[YOUR ASSIGNMENT]
Your job is to retype all of the data word for word, leaving every image out.

[Screenshot grounding data]
※ ※ ※

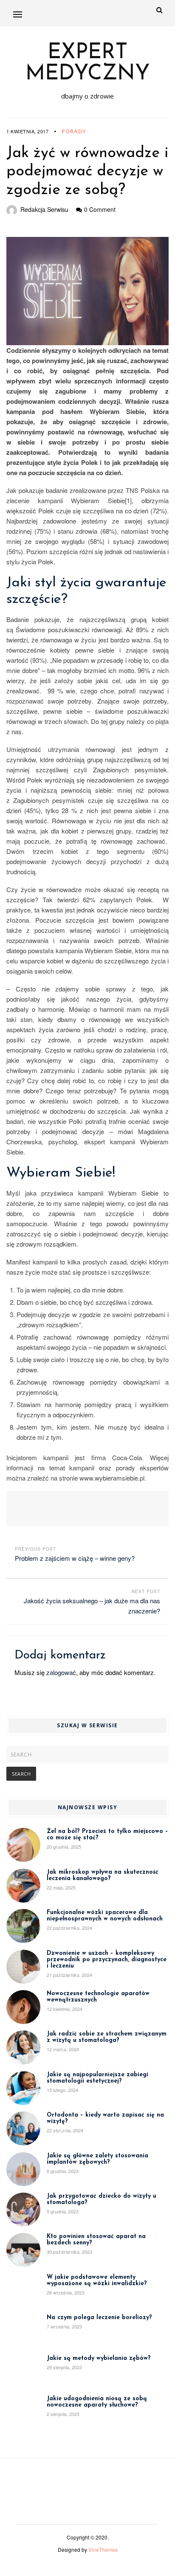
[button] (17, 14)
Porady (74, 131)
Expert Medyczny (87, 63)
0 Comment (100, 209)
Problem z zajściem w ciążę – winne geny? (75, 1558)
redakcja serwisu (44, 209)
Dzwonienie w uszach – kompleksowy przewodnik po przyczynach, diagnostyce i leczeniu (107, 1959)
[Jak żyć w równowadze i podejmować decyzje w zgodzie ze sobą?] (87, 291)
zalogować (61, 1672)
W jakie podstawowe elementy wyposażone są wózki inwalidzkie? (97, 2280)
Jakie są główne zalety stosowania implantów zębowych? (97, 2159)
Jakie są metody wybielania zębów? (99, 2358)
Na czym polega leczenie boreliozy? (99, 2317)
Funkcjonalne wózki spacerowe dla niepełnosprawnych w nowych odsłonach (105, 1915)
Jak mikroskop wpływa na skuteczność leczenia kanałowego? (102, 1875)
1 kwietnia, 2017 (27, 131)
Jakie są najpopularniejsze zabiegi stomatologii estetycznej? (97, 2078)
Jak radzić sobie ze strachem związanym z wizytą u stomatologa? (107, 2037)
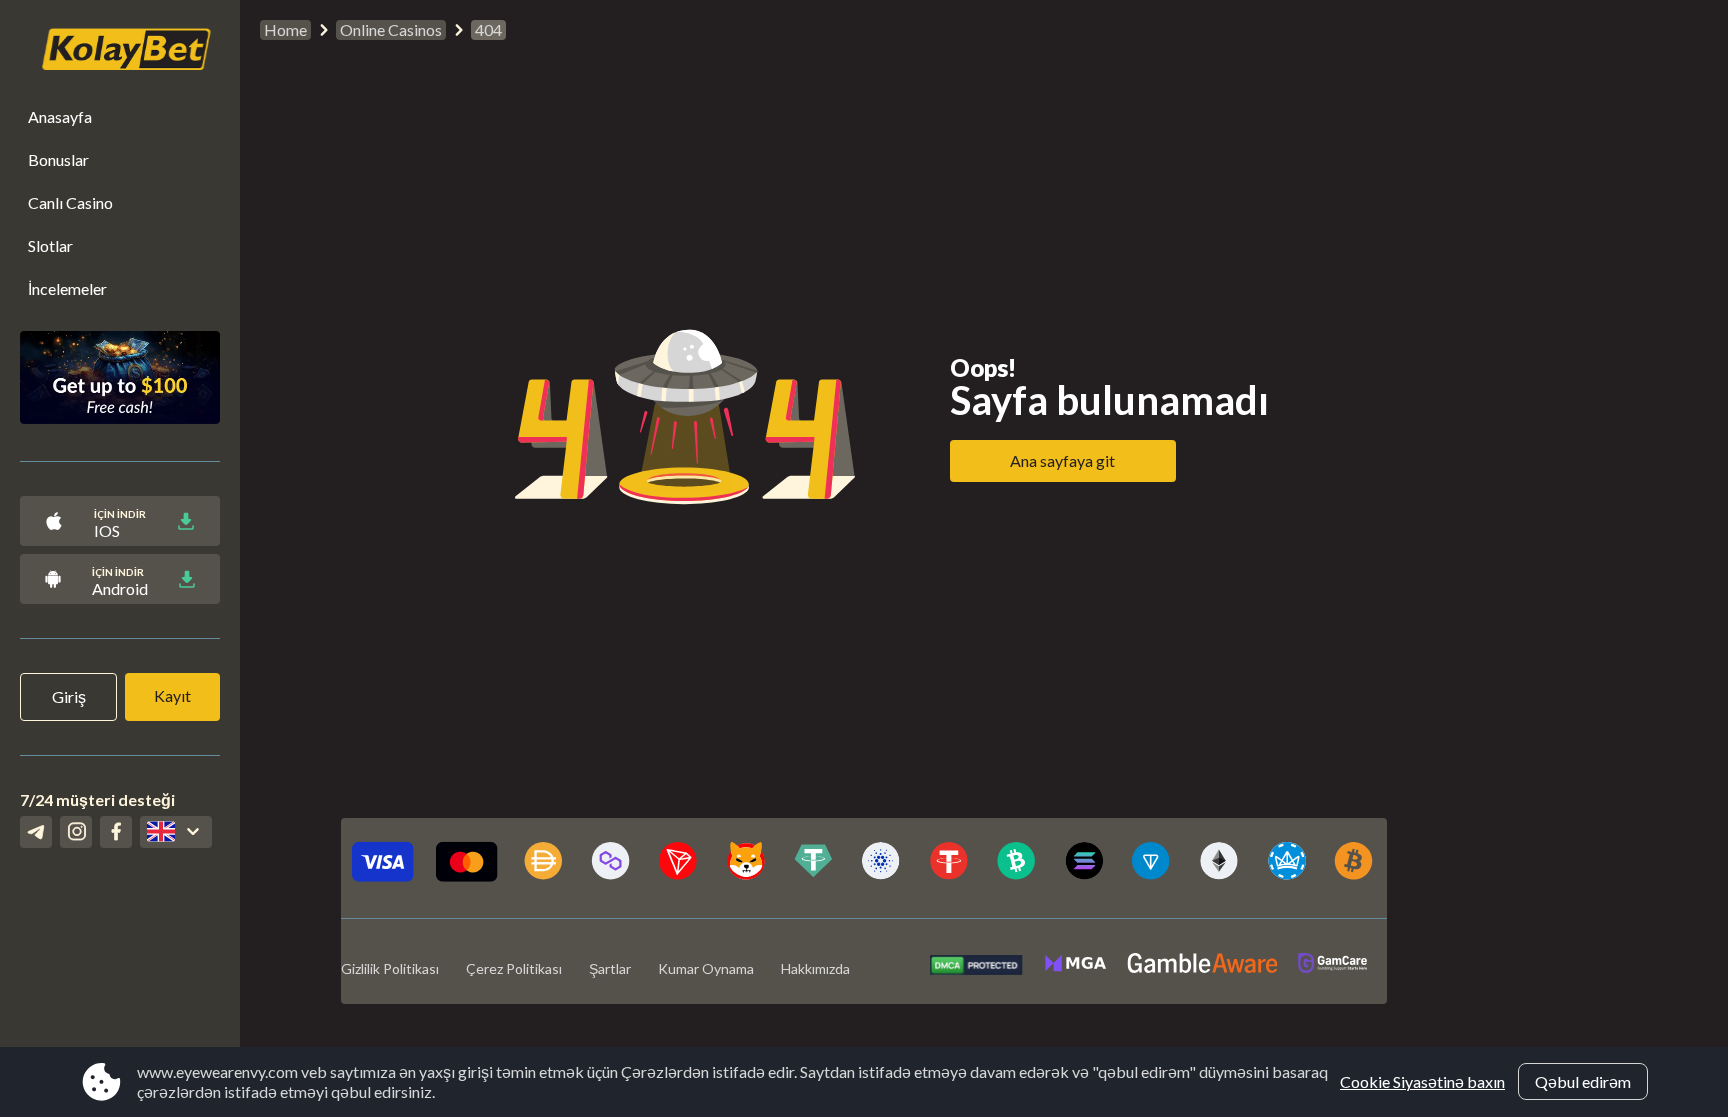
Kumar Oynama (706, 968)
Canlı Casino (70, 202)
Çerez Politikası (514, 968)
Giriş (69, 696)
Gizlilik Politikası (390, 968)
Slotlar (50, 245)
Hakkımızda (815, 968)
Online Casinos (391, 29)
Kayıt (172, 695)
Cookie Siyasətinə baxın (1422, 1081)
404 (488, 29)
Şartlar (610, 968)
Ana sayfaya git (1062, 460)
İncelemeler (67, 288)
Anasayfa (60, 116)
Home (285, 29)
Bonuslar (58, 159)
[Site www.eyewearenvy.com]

※ ※ ※

[ANSWER FOR THIS EXERCISE]
[button] (17, 14)
Porady (74, 131)
Expert Medyczny (87, 63)
0 Comment (100, 209)
Problem z zajściem w ciążę – winne geny? (75, 1558)
redakcja serwisu (44, 209)
Dzwonienie w uszach – kompleksowy przewodnik po przyczynach, diagnostyce i leczeniu (107, 1959)
[Jak żyć w równowadze i podejmować decyzje w zgodzie ze sobą?] (87, 291)
zalogować (61, 1672)
W jakie podstawowe elementy wyposażone są wózki inwalidzkie? (97, 2280)
Jakie są główne zalety stosowania implantów zębowych? (97, 2159)
Jakie są metody wybielania zębów? (99, 2358)
Na czym polega leczenie boreliozy? (99, 2317)
Funkcjonalne wózki spacerowe dla niepełnosprawnych w nowych odsłonach (105, 1915)
Jak mikroskop wpływa na skuteczność leczenia kanałowego? (102, 1875)
1 kwietnia, 2017 (27, 131)
Jakie są najpopularniejsze zabiegi stomatologii estetycznej? (97, 2078)
Jak radzić sobie ze strachem związanym z wizytą u stomatologa? (107, 2037)
Kumar Oynama (706, 968)
Canlı Casino (70, 202)
Çerez Politikası (514, 968)
Giriş (69, 696)
Gizlilik Politikası (390, 968)
Slotlar (50, 245)
Hakkımızda (815, 968)
Online Casinos (391, 29)
Kayıt (172, 695)
Cookie Siyasətinə baxın (1422, 1081)
404 (488, 29)
Şartlar (610, 968)
Ana sayfaya git (1062, 460)
İncelemeler (67, 288)
Anasayfa (60, 116)
Home (285, 29)
Bonuslar (58, 159)
[Site www.eyewearenvy.com]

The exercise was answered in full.